DOCUMENT SECTION:
>> Begin

Q: One of the things you didn't do last week was have 11 on 11 field goals, is that coming this week?
A: We actually did, early in practice, on the line. At the very beginning of practice, if you leak out just a little bit earlier, you'll see it. We actually try to do that most days, so yes we did it. I'm sorry you missed it.
Q: One of the old guys, Zak DeOssie, what is he bringing to the table?
A: He's got a lot of experience. He is very, very, very accomplished as a long snapper, he's got a great way about him and has a great feel for things, he's seen a lot and so he's doing a lot of the things that we were just discussing in terms of leadership.
DT Damon Harrison Sr.
Q: How's it been getting along with the young guys [Dalvin Tomlinson and B.J. Hill]?
A: Me and Dalvin developed a great relationship last year, so it was kind of a carry over. We spoke a lot during the offseason, and B.J., he's an interesting character, man. I don't know if you guys have been watching, but he's probably the most athletic defensive lineman that we have, and that says a lot. He can do a little bit of everything, which is encouraging to see, so I'm excited to get a chance to go out there preseason game one and beyond it and actually see what he can do during game day.
Q: Did you know that [B.J. Hill] was going to bring that to this team?
A: No, I just knew about the other two guys that they had on the defensive line in college. Obviously, what's his name, [Bradley] Chubb, and the guy who got hurt here, right? I knew about those two, so I was expecting more of a bigger type of guy, but he was total opposite of a big guy who can move. Kid can run. I know you all have seen it, you're all watching it.

>> End

PARTS OF THE EXERCISE:
(1) Write out the passage of the press conference transcript between "A: We actually" and "terms of leadership.", inclusive.
(2) Continue the press conference transcript from the point at which it ends.

LISTED ENTRIES:
>> Begin

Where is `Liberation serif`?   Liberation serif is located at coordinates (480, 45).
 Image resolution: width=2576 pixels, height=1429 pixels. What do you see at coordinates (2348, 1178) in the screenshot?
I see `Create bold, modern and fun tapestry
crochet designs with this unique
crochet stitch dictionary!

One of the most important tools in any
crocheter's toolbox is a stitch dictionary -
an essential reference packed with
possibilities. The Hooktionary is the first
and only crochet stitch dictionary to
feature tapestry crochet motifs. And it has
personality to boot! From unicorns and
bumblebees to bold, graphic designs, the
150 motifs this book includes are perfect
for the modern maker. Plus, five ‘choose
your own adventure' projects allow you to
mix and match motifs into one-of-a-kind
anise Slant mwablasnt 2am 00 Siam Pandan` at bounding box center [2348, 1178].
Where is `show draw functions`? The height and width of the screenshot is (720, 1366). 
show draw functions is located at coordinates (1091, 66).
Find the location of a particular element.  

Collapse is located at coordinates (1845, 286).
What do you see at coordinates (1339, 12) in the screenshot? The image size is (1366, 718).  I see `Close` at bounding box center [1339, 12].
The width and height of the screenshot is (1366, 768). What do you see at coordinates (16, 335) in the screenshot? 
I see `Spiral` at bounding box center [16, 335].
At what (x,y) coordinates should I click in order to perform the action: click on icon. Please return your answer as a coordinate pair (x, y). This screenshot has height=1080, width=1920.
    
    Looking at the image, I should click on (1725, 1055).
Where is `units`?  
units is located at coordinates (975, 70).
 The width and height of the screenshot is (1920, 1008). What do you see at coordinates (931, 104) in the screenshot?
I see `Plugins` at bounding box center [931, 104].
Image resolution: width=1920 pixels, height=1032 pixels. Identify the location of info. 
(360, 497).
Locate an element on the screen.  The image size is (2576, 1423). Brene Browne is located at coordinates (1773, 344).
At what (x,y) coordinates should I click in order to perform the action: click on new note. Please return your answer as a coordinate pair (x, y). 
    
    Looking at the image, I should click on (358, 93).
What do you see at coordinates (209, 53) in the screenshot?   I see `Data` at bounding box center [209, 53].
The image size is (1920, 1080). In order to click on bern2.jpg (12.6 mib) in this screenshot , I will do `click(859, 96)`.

>> End

RESULTS IN ORDER:
(1)
A: We actually did, early in practice, on the line. At the very beginning of practice, if you leak out just a little bit earlier, you'll see it. We actually try to do that most days, so yes we did it. I'm sorry you missed it.
Q: One of the old guys, Zak DeOssie, what is he bringing to the table?
A: He's got a lot of experience. He is very, very, very accomplished as a long snapper, he's got a great way about him and has a great feel for things, he's seen a lot and so he's doing a lot of the things that we were just discussing in terms of leadership.

(2)
Q: Does it change for you at all when you have such young guys – one's a rookie, one's a second-year guy, that maybe you're bringing them up a little more?
A: Kind of. It depends on the things we're going be running that week and the game plan, because Dalvin will tell you, I ask Dalvin a lot of questions out there and he's able to help me for the most part, and it's just funny being in this new system that we're still both trying to learn what each other can do in the system and just to look at each other, ask the question and neither one of us knows the answer, which is another encouraging thing to see, believe it or not, because that means we just got a long way to go in the classroom. We gotta push each other. So yeah, it changes depending on the game plan.
Q: What about the aggressiveness of the defense overall? Do you find it to be exciting and interesting the way that you're going to attack this year?
A: Yeah, it just takes me back to my first years in the league. It's kind of like a Rex Ryan type defense. It's a lot of attacking, it's not sitting around waiting, trying to read and see the other guys on the offense are doing – it's playing defense with an offensive mentality, so for the guys like myself and OV and Dalvin and Robert [Thomas], these are the types of systems that we love to play in.
Q: The NFL sent out a fact sheet about the new helmet rule. What are your thoughts on that?
A: I try not to get my head involved at all, so I really don't have an opinion either way on it. I think it's great for the game for concussions and everything.
Q: Do you think it might lead to more penalties?
A: I think it'll lead to more lower-body injuries because guys [will be] afraid to hit up high now. I think they'll have to lower the target, which will cause more injuries.
Q: Is [the new rule] something the players have talked about? Have you heard guys talk about it and how they're going to approach it?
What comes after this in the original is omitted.